But how I wished I hadn’t left home. I began to think that if pampering and three meals a day is slavery, then perhaps freedom is overrated. And if it was our destiny to die in space, I would rather have gone down fighting the cat people than wasting away slowly of hunger.
The Major set the computer to beam out a Mayday signal. Actually, we broadcasted: “Help, Save our Skins” in all the languages that the Major knew, which included Parrot, general bird language, animal speak, English, Japanese, and a bit of German. He couldn’t bark, but he could understand dog language. He spoke to me in English and I woofed back. He asked me to record an “SOS”, and added my own “OW-OW-OWWWWW!” to the tape.
I can’t say either of us expected to meet anyone up there, but the Universe is so much smaller than you think, or at least that’s what I always find. After about a month of helpless wandering, the Parrot started to squawk excitedly:
“Dog. Dog. Wake up! We’re saved. Either that or death will come quickly. In any case, our suffering is at an end.”

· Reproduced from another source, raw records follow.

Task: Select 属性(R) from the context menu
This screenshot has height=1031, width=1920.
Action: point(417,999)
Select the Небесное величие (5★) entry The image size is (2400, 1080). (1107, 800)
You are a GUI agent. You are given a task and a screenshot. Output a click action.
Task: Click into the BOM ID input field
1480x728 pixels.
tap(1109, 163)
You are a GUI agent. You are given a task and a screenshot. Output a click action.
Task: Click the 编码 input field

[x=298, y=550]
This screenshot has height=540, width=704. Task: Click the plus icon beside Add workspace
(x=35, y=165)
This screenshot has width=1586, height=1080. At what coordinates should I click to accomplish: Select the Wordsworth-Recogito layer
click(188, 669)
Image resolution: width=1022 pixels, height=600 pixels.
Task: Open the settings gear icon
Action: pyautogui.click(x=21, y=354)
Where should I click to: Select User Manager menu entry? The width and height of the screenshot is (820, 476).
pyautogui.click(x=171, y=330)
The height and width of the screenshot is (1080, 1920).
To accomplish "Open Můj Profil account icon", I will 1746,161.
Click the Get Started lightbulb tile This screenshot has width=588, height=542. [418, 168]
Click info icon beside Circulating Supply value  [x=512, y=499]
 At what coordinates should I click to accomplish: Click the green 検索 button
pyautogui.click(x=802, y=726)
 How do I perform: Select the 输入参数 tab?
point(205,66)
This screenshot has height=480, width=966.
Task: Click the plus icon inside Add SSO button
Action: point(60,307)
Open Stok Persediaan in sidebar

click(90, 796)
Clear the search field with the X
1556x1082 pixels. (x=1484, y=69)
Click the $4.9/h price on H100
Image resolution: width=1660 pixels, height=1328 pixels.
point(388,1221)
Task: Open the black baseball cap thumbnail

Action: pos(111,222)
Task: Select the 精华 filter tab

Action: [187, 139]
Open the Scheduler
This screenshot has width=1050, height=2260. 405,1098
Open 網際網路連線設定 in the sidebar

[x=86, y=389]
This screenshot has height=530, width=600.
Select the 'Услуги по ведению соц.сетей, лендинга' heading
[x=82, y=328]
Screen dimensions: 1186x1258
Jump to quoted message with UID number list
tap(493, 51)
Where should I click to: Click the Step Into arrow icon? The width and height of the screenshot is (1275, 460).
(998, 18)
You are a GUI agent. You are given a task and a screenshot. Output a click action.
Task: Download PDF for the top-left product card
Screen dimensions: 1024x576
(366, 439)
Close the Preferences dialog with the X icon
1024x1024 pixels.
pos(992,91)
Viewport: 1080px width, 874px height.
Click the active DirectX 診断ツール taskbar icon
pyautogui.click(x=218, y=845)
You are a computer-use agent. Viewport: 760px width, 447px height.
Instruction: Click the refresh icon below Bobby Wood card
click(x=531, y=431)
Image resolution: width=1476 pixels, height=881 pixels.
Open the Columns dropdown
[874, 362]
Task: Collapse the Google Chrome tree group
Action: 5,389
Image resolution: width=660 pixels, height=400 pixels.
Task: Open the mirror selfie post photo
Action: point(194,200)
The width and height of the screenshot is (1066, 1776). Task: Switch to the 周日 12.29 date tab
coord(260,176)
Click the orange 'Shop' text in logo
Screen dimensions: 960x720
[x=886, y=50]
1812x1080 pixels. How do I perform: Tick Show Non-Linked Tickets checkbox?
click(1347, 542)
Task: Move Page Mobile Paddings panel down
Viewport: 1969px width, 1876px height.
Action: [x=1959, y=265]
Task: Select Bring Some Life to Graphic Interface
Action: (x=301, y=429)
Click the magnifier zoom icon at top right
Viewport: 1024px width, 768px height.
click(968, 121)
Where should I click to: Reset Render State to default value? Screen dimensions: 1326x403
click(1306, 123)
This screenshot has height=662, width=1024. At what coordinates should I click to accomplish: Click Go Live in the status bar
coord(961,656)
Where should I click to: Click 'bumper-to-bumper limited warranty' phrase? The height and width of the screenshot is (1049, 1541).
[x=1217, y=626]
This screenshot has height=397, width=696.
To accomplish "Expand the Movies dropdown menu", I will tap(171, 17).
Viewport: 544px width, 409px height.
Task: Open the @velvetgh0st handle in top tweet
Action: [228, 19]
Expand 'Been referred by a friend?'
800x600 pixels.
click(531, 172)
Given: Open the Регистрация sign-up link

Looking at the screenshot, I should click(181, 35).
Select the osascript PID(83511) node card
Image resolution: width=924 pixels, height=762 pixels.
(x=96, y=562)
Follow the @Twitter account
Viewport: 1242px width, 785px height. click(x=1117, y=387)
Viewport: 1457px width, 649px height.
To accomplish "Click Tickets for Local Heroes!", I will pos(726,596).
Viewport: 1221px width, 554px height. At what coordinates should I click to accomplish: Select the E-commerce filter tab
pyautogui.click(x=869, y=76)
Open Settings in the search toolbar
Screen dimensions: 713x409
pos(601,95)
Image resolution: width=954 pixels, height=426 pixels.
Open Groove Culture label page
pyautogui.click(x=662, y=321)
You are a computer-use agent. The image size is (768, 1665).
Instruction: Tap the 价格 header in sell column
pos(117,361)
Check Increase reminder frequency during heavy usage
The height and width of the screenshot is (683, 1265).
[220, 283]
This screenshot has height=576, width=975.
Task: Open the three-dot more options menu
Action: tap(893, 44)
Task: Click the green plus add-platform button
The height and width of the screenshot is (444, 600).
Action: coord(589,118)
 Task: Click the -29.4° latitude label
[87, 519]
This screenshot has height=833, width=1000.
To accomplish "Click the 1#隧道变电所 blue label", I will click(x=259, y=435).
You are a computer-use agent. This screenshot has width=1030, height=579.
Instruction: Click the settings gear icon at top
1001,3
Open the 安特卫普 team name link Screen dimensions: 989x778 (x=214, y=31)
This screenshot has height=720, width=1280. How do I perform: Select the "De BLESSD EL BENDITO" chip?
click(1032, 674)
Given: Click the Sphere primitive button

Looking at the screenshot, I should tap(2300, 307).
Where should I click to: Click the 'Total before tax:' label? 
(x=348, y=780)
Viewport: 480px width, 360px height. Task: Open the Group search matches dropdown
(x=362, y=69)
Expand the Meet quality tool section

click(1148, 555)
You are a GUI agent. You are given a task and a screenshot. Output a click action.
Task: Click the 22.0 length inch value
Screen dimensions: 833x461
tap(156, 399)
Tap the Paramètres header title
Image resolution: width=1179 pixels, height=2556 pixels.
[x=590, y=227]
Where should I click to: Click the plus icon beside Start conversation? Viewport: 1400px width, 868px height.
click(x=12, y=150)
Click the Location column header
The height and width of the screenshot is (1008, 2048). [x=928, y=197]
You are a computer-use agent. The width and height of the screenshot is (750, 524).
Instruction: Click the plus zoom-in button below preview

I rushed over to the window, and could not help letting out a series of excited yaps. A spacecraft was approaching us, and the nearer it came, the bigger it got. It was huge. I mean the size of an oil tanker or two – and I’ve barked at some out in the gulf of Kuwait so I know what I’m talking about. It was not shaped at all like our own ship. It was more like a bird, with great wings out of the side. It was painted in all sorts of bright colours. In fact, it look liked a giant Parrot.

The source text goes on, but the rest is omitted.